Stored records
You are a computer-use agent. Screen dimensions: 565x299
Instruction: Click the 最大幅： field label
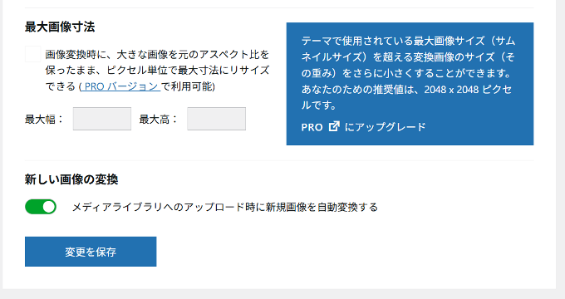point(44,120)
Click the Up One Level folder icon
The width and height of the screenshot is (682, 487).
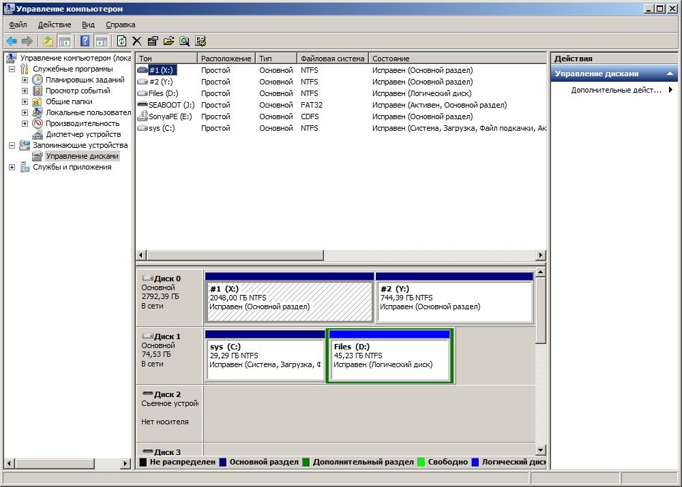(x=48, y=41)
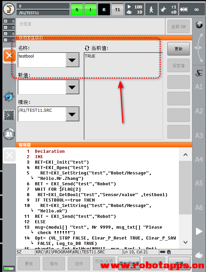Image resolution: width=206 pixels, height=272 pixels.
Task: Toggle the green S submit interpreter indicator
Action: [77, 9]
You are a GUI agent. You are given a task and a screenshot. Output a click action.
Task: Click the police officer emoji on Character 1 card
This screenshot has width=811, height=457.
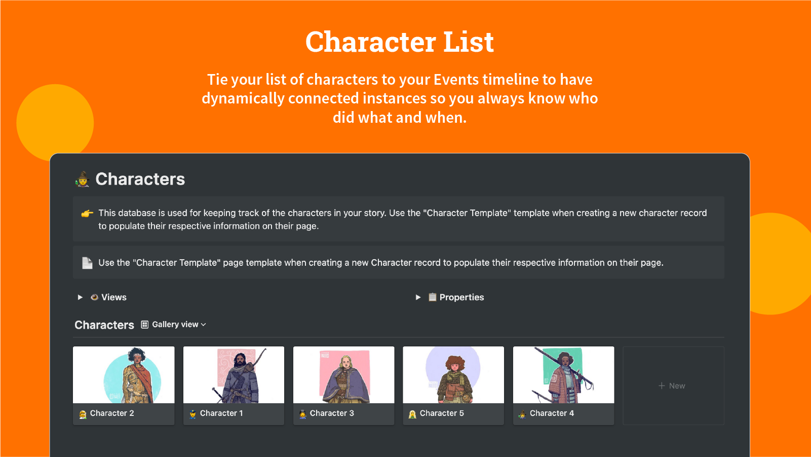193,413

» **GIVEN INSTRUCTION**: Copy out every line of the material above word for word, leaving out the pictures.

» **ANSWER TO THE EXERCISE**:
You are a computer-use agent. Screen dimensions: 565x299
Instruction: Click the 最大幅： field label
point(44,120)
Click the Up One Level folder icon
The width and height of the screenshot is (682, 487).
(x=48, y=41)
Image resolution: width=206 pixels, height=272 pixels.
Task: Toggle the green S submit interpreter indicator
Action: [77, 9]
You are a GUI agent. You are given a task and a screenshot. Output a click action.
Task: Click the police officer emoji on Character 1 card
This screenshot has width=811, height=457.
193,413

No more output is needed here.